Wednesday, December 22, 2010

Arlen Spector Hates American Democracy

Patterico's Pontifications - So on one hand we have “Allahpundit” over at Hot Air mocking Arlen Specter’s farewell speech where he whines about the primaries and Allah quoting a website that we are boycotting:

Referring to primary challenges as a form of “sophisticated cannibalism,” Specter called out to his moderate colleagues and would-be senators of this cycle: Sen. Bob Bennett of Utah, who lost his nomination at the party convention because activists thought he was too centrist, as well as Murkowski, who lost her primary earlier this year but will likely be certified the winner as a write-in candidate.

“Congressman Mike Castle was rejected in Delaware’s Republican primary in favor of a candidate who thought it necessary to defend herself as not being a witch,” said Specter. “The spectacular reelection of Sen. Lisa Murkowski on a write-in vote in the Alaska general election and the defeat of other tea party candidates may show the way to counter right-wing extremists.”

You can even watch video of him saying that, here. Get your hankies because it is a sad one.

And meanwhile Althouse tears him apart in a different section of the speech, first quoting him as saying:

“The Supreme Court has been eating Congress’ lunch by invalidating legislation with judicial activism after nominees commit under oath in confirmation proceedings to respect congressional fact finding and precedents…

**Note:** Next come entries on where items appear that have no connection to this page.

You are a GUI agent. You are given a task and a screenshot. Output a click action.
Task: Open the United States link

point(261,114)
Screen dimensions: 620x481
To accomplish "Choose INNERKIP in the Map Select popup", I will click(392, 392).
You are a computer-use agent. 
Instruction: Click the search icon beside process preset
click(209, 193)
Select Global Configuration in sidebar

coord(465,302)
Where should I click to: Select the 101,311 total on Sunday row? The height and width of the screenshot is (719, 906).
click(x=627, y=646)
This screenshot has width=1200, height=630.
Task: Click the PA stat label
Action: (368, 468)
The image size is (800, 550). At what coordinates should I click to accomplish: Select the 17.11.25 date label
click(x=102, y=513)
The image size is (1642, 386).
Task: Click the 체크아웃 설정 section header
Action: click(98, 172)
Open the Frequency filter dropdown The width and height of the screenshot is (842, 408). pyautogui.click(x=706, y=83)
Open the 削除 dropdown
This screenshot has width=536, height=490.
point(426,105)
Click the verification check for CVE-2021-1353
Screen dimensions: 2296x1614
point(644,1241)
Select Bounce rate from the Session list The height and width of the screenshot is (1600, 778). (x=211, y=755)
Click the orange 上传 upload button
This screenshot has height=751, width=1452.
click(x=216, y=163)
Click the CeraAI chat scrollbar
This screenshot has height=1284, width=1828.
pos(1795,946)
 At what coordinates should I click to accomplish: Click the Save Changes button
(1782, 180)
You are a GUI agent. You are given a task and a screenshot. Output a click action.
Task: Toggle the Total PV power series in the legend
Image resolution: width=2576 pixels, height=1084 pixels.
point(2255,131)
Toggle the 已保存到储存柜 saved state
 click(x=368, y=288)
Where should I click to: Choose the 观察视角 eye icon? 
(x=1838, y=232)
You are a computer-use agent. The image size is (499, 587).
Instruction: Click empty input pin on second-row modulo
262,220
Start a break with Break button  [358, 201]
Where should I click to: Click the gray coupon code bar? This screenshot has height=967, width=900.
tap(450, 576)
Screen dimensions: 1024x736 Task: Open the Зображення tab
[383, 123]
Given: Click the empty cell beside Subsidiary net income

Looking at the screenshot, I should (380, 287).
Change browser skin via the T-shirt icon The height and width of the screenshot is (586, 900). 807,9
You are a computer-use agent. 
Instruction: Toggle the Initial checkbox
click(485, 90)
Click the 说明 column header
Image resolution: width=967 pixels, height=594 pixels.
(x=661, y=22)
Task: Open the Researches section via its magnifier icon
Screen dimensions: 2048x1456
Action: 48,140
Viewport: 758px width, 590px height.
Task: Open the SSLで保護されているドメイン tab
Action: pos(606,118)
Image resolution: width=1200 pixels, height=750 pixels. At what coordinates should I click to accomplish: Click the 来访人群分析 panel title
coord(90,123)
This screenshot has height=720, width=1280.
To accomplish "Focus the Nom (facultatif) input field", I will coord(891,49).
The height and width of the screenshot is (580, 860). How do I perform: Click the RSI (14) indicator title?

“Ignoring a massive congressional record and reversing recent decisions, Chief Justice Roberts and Justice Alito repudiated their confirmation testimony given under oath and provided the key votes to permit corporations and unions to secretly pay for political advertising — thus effectively undermining the basic Democratic principle of the power of one person, one vote… Chief Justice Roberts promised to just call balls and strikes and then he moved the bases.”

And Althouse appropriately responds:

Bleh. You just disagree with the call. I hate this sort of political posturing. It’s not the massiveness of the congressional record that makes a statute constitutional. It’s fitting within the Constitution.

Specter is acting as if the question at the confirmation hearing was: If we put a really, really huge number of words into the record, do you promise to let us do anything we want? And the answer was: Yes, of course. When I see a lot of pages, I always think, wow, that must be true.

Which is all a valid criticism of Specter, but notice of course the common thread between Specter’s two complaints. Specter is whining on one hand that the people have chosen to primary incumbents who are not following their will. And then he is bleating that certain speakers will be able to engage in speech he doesn’t like. I mean let’s remember what Citizens United was about, apart from his spin, because no one who attacks this decision wants to talk about the facts. A documentary film company wanted to make a movie against Hillary Clinton and to advertise for it, and the FEC shut it down. That is political speech at its purist and apparently Specter is sad that it wasn’t suppressed.

And that is a big deal. As I wrote a few months ago in the context of a politician saying he disagrees with the constitution:

Freedom of expression goes directly to the heart of whether this is a republic or not. A nation that has no freedom of expression is not a republic or a democracy, even if you have the right to vote. I mean the syllogism is pretty direct. The right to make a choice implies the right to make an informed choice. The right to make an informed choice requires me to hear lots of information regarding that choice. That means in terms of speech, that people and yes, even corporations, must feel free to express themselves so that you can get the maximum amount of information about that choice, so you can make an informed choice. Thus the right to choose between two candidates is meaningless without the right to speak freely about them.

So disagreeing with the constitution is not per se bad, but disagreeing with free expression is. Put simply, the right to debate should not be up for debate.

And that is what Specter is opposed to. So I suppose that Specter felt he should be Senator because, well… darnit, he should be! And if rejecting that kind of entitlement is “cannibalism” then I only have one thing to say: can we fit him into a turkey fryer?